As a new year for US transportation begins, the question of what’s to come inevitably comes to the fore. Forintermodal, 2018 was a good year, the best in some time. But it also was a year of missed opportunities. Rather than a springboard for future gains, the industry’s performance may have created new challenges that will need to be overcome in the coming months. Meanwhile, big changes are under way in the underlying intermodal network and service offerings, with uncertain implications for the industry’s growth prospects.

A more-challenging market

The United States is emerging from a period of exceptionally tight truck capacity, the tightest since hours-of-service (HOS) regulations were changed in 2004. The electronic logging device (ELD) mandate that took effect in December 2017 leveled the playing field among truckers and provided powerful enforcement of the HOS rules.

Truckers reacted rationally by scheduling more conservatively, no longer willing to take the risk of tight shipper schedules and running out of hours. This lowered productivity and created an immediate need to add more drivers — a need the industry was unable to meet in the near term. The result was a period of tight capacity while the trucking industry worked to gain enough drivers to right-size the fleet to meet the demand.

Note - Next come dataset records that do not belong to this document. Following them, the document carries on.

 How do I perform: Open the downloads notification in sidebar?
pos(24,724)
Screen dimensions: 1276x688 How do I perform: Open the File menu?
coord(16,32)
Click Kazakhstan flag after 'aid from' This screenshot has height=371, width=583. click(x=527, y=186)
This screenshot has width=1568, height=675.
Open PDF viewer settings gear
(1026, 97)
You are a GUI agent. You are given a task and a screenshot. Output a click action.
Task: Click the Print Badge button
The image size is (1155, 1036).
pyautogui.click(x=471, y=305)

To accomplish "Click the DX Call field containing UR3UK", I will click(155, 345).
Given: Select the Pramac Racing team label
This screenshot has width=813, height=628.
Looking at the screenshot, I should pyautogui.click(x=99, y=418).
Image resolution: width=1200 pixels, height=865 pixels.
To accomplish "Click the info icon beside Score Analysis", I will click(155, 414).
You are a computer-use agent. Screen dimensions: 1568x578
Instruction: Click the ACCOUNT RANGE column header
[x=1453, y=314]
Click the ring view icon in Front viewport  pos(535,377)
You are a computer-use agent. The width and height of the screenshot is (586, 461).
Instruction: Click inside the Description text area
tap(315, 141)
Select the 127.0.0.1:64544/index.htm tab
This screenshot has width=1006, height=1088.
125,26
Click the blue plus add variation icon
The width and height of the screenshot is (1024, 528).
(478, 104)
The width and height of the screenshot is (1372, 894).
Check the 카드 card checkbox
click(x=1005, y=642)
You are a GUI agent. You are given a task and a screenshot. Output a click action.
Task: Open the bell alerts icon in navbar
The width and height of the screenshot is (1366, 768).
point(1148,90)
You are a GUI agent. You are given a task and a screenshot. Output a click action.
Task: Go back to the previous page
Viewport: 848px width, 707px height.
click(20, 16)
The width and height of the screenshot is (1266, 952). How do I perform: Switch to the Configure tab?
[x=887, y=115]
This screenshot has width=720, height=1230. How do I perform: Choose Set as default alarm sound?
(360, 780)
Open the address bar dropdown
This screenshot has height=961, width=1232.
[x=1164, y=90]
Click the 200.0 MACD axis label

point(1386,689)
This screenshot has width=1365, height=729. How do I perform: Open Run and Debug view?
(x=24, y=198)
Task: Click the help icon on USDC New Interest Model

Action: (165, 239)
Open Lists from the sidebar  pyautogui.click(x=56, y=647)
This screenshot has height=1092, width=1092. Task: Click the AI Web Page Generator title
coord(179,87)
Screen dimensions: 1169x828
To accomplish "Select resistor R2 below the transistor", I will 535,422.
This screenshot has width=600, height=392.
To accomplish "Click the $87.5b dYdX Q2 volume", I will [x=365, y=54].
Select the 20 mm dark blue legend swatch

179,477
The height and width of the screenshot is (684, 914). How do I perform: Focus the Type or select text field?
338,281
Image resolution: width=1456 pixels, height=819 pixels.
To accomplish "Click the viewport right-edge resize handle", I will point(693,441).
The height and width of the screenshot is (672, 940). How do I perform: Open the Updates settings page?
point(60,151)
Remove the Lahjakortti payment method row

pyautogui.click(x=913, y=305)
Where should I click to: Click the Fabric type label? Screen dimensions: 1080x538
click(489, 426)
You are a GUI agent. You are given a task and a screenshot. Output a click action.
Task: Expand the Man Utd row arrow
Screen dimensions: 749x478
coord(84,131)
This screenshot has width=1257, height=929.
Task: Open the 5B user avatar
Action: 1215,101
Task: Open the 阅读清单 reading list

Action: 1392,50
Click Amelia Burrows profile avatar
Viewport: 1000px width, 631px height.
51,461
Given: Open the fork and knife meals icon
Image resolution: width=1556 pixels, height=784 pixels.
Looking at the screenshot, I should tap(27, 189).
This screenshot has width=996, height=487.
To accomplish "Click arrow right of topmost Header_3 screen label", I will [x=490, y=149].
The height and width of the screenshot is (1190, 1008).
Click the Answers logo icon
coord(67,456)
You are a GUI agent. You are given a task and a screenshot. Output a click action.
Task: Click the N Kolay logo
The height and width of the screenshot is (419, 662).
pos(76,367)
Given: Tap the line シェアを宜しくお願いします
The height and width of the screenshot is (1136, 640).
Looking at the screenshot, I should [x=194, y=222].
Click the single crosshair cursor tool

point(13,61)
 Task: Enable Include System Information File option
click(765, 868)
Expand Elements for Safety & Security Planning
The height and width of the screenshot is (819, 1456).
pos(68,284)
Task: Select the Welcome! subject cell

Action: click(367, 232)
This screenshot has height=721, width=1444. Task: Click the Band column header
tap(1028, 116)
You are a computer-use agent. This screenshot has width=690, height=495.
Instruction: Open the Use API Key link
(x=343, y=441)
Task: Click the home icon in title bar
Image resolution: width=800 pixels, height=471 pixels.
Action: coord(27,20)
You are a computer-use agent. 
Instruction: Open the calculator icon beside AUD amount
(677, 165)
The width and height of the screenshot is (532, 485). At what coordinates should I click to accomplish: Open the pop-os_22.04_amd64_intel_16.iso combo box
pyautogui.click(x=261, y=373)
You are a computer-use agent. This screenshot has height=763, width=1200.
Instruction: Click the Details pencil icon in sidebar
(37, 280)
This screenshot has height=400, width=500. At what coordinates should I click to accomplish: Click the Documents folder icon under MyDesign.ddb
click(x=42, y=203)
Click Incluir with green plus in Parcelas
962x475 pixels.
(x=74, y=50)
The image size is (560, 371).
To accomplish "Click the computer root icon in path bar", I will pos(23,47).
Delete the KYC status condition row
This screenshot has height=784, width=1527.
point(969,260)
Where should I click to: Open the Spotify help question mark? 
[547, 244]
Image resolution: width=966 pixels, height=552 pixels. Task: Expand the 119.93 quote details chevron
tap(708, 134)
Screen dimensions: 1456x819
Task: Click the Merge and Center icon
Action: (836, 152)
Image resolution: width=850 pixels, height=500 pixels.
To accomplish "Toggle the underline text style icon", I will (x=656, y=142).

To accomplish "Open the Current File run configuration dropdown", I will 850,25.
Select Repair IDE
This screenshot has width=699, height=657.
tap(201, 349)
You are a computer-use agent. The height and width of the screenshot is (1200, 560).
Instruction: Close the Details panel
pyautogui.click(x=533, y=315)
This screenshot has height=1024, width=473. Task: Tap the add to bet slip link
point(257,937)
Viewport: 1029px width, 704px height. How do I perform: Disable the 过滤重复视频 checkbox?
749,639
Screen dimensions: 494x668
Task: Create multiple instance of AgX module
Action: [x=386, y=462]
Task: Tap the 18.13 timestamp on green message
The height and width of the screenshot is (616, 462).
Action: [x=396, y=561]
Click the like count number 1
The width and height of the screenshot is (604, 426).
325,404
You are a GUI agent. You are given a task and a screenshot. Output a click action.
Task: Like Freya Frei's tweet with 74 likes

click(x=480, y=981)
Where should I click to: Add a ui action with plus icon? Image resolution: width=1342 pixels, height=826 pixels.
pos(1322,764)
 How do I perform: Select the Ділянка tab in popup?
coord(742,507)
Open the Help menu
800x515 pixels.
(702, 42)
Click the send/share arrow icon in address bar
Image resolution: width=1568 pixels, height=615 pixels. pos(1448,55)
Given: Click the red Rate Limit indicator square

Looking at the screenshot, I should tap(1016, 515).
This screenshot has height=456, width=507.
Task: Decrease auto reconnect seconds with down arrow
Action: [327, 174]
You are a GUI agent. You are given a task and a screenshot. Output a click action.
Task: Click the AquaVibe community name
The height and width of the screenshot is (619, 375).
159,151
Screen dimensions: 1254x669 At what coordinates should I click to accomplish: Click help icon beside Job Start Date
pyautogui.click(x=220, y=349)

For intermodal, success in such a market simply meant having available capacity. Shippers weren’t particularly sensitive to speed, reliability, or price as long as they could get their load moved in a reasonable manner. But intermodal’s limitations, in the form of rail service deterioration, shortages of dray capacity, and an inadequate supply of domestic containers, limited the sector’s gains and may have left a sour taste in some shippers’ mouths.

As often happens in such situations, the solution to the trucking shortage lay in the responses to the crisis.Adjustments in driver pay and conditions have enabled truckers to add drivers, and shipper responses such as decreased use of live loading and other driver-friendly changes have improved productivity. Even throughout the busy 2018 holiday season, evidence mounted that trucking was beginning to return to a more normal state, and this should continue into 2019.

A major wild card is overall US economic growth. Although the tax cut and increased government spending have provided a near-term boost to GDP, economists’ general expectation is that economic growth will slow to the previous trend-level next year. As GDP goes, so goes demand for freight transportation. The rate of growth in demand also will slow under those conditions.

For intermodal, this means the focus will shift from a capacity story to a much more normal competitive posture versus truck. Gains will have to be won the old-fashioned way: by earning them.

International trends unsettled

Roughly 65 to 70 percent of all intermodal activity is tied to import-export flows, a measure that includes transloads but excludes cross-border North American Free Trade Agreement movements. It stands to reason, then, that a big chunk of the 2019 intermodal outlook rests on international trade trends.

The prospect of a deepening trade war, of course, has injected an unusual amount of uncertainty in the question. Trade growth was relatively strong in 2018, but the push and pull of tariff developments have affected the timing of cargo movements and likely shaved some volume off last autumn’s peak.

Now the prospect is for a strong finish as imports sprint to get across the finish line prior to the threatened next round of tariff increases. This may have boosted fourth-quarter 2018 volume — the December US-China truce that yielded an agreement to delay the latest round of tariffs for 90 days came after many importers had already shipped goods to beat the original Jan. 1 imposition date — but it was at the direct expense to this year’s first quarter.

Meanwhile, there is the important question of port routings. Import migration from the US West Coast to the East and Gulf coasts has been evident. While US West Coast inbound TEU volume was up 3.6 percent in the first 10 months of 2018, the combined East and Gulf coasts were up 6.8 percent over the same time frame. This can generally be considered an intermodal-unfriendly trend in that lengths of haul off the Eastern Seaboard are generally shorter than off the West Coast, so intermodal has to work harder to compete for its share.

A changing intermodal network

Another source of uncertainty lies in the ongoing restructuring of the US intermodal network, particularly in the east and across the intermodal gateways. The tide of intermodal network expansion occurring in recent years appears to have peaked and has started to ebb. Secondary lanes are being pruned and at least some terminal closures may occur. Steel-wheel interchange has been curtailed for many lanes in another back-to-the-future move. But a potential offset is the extension of BNSF Railway’s network deep into the eastern region to CSX Transportation’s Northwest Ohio ramp.

The general theory is that by simplifying the network, the streamlined intermodal product will be faster and more reliable, engendering traffic gains in core lanes that exceed the secondary lane volumes that have been sloughed off. Time will tell if the strategy will be successful.

2019: cautious optimism

The overall situation warrants cautious optimism. The economy is starting 2019 with a head of steam and is unlikely to slow abruptly. This should provide a solid basis for intermodal growth. The fundamentals, however, point toward more challenging competitive conditions, making it likely that growth rates will moderate versus 2018.